#### Data for this task:
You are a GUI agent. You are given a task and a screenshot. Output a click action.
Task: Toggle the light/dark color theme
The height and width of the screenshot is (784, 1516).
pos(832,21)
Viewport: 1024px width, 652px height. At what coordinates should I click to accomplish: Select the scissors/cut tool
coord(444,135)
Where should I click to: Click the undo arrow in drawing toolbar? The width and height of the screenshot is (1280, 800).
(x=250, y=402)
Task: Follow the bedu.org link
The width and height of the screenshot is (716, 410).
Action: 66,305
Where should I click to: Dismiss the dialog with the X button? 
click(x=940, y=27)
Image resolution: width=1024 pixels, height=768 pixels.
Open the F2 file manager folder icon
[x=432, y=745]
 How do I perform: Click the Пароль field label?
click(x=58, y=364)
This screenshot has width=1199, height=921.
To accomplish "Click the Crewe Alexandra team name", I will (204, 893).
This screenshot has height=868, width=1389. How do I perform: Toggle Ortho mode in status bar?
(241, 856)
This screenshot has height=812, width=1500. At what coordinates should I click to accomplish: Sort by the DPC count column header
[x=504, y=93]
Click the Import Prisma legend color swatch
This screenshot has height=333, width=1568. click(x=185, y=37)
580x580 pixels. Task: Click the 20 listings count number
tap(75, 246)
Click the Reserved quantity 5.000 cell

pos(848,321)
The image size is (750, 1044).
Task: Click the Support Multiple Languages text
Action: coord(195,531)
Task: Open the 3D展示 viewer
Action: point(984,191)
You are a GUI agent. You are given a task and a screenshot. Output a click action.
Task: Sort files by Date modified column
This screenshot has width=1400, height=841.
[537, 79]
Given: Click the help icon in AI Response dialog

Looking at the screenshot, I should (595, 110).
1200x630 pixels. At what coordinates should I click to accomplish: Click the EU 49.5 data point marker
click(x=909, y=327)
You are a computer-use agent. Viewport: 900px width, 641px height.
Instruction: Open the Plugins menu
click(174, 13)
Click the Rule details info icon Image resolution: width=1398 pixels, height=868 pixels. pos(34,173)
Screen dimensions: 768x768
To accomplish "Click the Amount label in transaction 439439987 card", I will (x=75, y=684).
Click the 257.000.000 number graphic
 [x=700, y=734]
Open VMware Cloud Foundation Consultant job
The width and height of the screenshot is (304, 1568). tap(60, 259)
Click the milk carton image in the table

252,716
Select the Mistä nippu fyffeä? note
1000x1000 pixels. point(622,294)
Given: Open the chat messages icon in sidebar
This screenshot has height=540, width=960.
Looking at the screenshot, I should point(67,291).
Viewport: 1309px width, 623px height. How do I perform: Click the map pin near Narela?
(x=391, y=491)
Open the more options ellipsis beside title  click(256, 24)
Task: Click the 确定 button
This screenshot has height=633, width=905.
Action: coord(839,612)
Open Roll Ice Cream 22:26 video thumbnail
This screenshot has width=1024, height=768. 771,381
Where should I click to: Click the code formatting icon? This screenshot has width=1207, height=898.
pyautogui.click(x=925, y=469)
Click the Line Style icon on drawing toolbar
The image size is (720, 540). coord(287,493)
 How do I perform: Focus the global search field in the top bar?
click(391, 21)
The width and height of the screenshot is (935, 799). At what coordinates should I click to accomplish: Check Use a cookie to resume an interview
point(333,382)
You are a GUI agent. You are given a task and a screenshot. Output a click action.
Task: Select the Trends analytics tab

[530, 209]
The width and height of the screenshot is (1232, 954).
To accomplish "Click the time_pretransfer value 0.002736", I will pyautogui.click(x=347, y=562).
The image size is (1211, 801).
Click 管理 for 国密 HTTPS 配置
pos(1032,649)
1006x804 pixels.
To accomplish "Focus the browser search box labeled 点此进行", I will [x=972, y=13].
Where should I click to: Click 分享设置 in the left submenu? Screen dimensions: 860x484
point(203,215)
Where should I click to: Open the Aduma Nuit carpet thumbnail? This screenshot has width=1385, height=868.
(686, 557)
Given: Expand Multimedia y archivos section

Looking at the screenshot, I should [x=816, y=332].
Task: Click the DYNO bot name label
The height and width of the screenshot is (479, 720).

#### Problem requirements:
Write an exact transcription of every entry above.

#### Solution to this exercise:
You are a GUI agent. You are given a task and a screenshot. Output a click action.
Task: Toggle the light/dark color theme
The height and width of the screenshot is (784, 1516).
pos(832,21)
Viewport: 1024px width, 652px height. At what coordinates should I click to accomplish: Select the scissors/cut tool
coord(444,135)
Where should I click to: Click the undo arrow in drawing toolbar? The width and height of the screenshot is (1280, 800).
(x=250, y=402)
Task: Follow the bedu.org link
The width and height of the screenshot is (716, 410).
Action: 66,305
Where should I click to: Dismiss the dialog with the X button? 
click(x=940, y=27)
Image resolution: width=1024 pixels, height=768 pixels.
Open the F2 file manager folder icon
[x=432, y=745]
 How do I perform: Click the Пароль field label?
click(x=58, y=364)
This screenshot has width=1199, height=921.
To accomplish "Click the Crewe Alexandra team name", I will (204, 893).
This screenshot has height=868, width=1389. How do I perform: Toggle Ortho mode in status bar?
(241, 856)
This screenshot has height=812, width=1500. At what coordinates should I click to accomplish: Sort by the DPC count column header
[x=504, y=93]
Click the Import Prisma legend color swatch
This screenshot has height=333, width=1568. click(x=185, y=37)
580x580 pixels. Task: Click the 20 listings count number
tap(75, 246)
Click the Reserved quantity 5.000 cell

pos(848,321)
The image size is (750, 1044).
Task: Click the Support Multiple Languages text
Action: coord(195,531)
Task: Open the 3D展示 viewer
Action: point(984,191)
You are a GUI agent. You are given a task and a screenshot. Output a click action.
Task: Sort files by Date modified column
This screenshot has width=1400, height=841.
[537, 79]
Given: Click the help icon in AI Response dialog

Looking at the screenshot, I should (595, 110).
1200x630 pixels. At what coordinates should I click to accomplish: Click the EU 49.5 data point marker
click(x=909, y=327)
You are a computer-use agent. Viewport: 900px width, 641px height.
Instruction: Open the Plugins menu
click(174, 13)
Click the Rule details info icon Image resolution: width=1398 pixels, height=868 pixels. pos(34,173)
Screen dimensions: 768x768
To accomplish "Click the Amount label in transaction 439439987 card", I will (x=75, y=684).
Click the 257.000.000 number graphic
 [x=700, y=734]
Open VMware Cloud Foundation Consultant job
The width and height of the screenshot is (304, 1568). tap(60, 259)
Click the milk carton image in the table

252,716
Select the Mistä nippu fyffeä? note
1000x1000 pixels. point(622,294)
Given: Open the chat messages icon in sidebar
This screenshot has height=540, width=960.
Looking at the screenshot, I should point(67,291).
Viewport: 1309px width, 623px height. How do I perform: Click the map pin near Narela?
(x=391, y=491)
Open the more options ellipsis beside title  click(256, 24)
Task: Click the 确定 button
This screenshot has height=633, width=905.
Action: coord(839,612)
Open Roll Ice Cream 22:26 video thumbnail
This screenshot has width=1024, height=768. 771,381
Where should I click to: Click the code formatting icon? This screenshot has width=1207, height=898.
pyautogui.click(x=925, y=469)
Click the Line Style icon on drawing toolbar
The image size is (720, 540). coord(287,493)
 How do I perform: Focus the global search field in the top bar?
click(391, 21)
The width and height of the screenshot is (935, 799). At what coordinates should I click to accomplish: Check Use a cookie to resume an interview
point(333,382)
You are a GUI agent. You are given a task and a screenshot. Output a click action.
Task: Select the Trends analytics tab

[530, 209]
The width and height of the screenshot is (1232, 954).
To accomplish "Click the time_pretransfer value 0.002736", I will pyautogui.click(x=347, y=562).
The image size is (1211, 801).
Click 管理 for 国密 HTTPS 配置
pos(1032,649)
1006x804 pixels.
To accomplish "Focus the browser search box labeled 点此进行", I will [x=972, y=13].
Where should I click to: Click 分享设置 in the left submenu? Screen dimensions: 860x484
point(203,215)
Where should I click to: Open the Aduma Nuit carpet thumbnail? This screenshot has width=1385, height=868.
(686, 557)
Given: Expand Multimedia y archivos section

Looking at the screenshot, I should [x=816, y=332].
Task: Click the DYNO bot name label
The height and width of the screenshot is (479, 720).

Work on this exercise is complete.